I'm late to the party, but I've been attempting to make pate de fruit the last week or so. I've been using the old Boiron instructions for raspberry (thanks Kerry!), using my own purée.

The first time I tried was a complete bust because I didn't know there were different kinds of pectin (oops). So I ordered a bag of slow set apple pectin from Qzina. When it came, it was clearly labelled "jam pectin" (with a helpful photo of a jar of jam). I looked up the manufacturer's website and it states "Our pectin is specially designed to jellify and stabilize jam or for making "Pate de Fruit". And the label states "100% Apple Pectin." So I decided to give it a try.

First attempt came out thick and jammy, and it didn't set up properly. I thought that might have been my fault because when I added the bulk of the sugar the temperature dropped below 185°F (one of the hints on the Boiron sheet). So I tried again and paid careful attention to the temperatures. Nope. Same thing happened. It began thickening as soon as I added the pectin. But it doesn't gel completely and I'm still able to pour it even after adding the lemon juice @ the end (although gloopy) and wrangle it into the pan. I cooked it a bit longer this time around and it seems to be setting up better (to soon to tell for sure).

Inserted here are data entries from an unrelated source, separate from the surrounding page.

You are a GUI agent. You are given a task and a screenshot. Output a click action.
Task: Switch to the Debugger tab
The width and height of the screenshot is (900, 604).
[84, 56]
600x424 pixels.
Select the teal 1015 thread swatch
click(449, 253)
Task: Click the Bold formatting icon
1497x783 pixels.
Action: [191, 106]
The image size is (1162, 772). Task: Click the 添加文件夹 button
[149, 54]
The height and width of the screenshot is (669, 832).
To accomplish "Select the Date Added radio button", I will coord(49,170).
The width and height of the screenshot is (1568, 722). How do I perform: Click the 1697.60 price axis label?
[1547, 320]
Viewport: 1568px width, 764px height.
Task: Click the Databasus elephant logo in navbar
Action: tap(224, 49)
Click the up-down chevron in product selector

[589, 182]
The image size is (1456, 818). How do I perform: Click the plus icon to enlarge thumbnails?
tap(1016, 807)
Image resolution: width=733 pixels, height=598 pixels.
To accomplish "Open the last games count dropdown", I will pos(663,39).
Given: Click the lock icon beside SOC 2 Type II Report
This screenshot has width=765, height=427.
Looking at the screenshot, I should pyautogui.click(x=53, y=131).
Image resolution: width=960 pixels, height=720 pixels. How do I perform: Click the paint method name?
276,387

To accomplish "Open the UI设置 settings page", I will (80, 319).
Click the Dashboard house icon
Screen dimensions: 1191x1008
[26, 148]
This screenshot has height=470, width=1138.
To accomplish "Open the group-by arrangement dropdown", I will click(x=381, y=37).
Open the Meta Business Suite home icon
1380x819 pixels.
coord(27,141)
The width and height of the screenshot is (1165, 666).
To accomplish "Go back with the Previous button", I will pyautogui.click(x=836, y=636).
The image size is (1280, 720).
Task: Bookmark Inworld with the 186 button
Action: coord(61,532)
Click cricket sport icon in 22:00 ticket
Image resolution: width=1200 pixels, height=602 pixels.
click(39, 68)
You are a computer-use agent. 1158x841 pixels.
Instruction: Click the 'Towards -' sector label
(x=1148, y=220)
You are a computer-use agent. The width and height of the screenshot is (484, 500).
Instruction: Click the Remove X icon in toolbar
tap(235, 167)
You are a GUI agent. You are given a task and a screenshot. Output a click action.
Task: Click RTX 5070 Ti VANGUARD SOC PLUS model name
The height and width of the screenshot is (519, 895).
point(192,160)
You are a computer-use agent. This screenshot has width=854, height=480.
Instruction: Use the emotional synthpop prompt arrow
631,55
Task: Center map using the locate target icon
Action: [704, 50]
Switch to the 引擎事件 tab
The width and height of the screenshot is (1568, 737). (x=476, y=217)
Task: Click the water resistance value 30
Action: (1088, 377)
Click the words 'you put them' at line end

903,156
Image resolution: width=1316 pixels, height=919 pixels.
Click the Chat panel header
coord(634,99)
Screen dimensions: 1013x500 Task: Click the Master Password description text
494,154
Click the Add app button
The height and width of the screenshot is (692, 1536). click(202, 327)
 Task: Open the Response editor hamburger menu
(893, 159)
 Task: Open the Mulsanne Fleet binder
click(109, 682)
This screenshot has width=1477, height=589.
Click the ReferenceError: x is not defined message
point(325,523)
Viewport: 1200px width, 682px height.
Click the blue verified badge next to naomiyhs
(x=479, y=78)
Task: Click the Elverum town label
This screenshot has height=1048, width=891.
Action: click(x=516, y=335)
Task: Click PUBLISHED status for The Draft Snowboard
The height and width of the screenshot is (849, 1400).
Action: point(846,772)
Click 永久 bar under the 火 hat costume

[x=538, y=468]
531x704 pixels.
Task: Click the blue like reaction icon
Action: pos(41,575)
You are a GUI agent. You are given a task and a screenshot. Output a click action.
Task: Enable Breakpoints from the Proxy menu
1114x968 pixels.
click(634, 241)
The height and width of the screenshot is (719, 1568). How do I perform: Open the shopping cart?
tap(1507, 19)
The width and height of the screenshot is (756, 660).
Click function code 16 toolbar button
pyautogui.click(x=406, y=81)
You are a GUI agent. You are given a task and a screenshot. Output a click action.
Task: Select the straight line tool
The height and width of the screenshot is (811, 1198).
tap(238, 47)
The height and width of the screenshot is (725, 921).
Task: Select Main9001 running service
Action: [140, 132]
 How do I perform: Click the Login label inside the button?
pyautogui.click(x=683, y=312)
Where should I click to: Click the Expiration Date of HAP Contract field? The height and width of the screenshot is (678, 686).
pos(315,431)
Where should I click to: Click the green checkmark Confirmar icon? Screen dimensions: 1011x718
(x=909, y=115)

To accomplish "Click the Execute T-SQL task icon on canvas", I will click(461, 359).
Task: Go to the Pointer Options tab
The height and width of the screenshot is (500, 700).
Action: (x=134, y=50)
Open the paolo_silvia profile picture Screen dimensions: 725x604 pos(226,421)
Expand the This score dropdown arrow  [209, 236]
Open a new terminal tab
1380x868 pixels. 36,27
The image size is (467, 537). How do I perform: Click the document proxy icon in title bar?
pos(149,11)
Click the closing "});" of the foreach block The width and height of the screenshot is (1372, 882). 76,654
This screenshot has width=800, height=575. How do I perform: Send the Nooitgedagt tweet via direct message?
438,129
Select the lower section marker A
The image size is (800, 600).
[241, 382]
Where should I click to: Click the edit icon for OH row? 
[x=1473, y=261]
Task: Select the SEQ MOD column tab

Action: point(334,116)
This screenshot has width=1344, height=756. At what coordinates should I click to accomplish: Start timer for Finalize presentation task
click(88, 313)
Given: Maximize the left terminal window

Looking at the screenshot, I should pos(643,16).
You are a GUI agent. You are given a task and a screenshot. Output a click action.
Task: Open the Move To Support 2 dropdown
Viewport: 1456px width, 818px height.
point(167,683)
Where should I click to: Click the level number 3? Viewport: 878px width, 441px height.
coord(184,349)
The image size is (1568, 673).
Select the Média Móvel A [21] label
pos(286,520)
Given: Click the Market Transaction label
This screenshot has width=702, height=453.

I've been adding the pectin after the fruit purée reaches a boil, but before the bulk of the sugar, per the Boiron sheet. I'm wondering whether I should try adding it towards the end of the process instead. In Greweling's At Home, the pectin isn't added until all the other ingredients reach the final temperature, but that recipe is formulated for supermarket pectin, so I'm not sure if that makes a difference.

Any ideas? Advice?

I'm gonna go bake something…

wanna come with?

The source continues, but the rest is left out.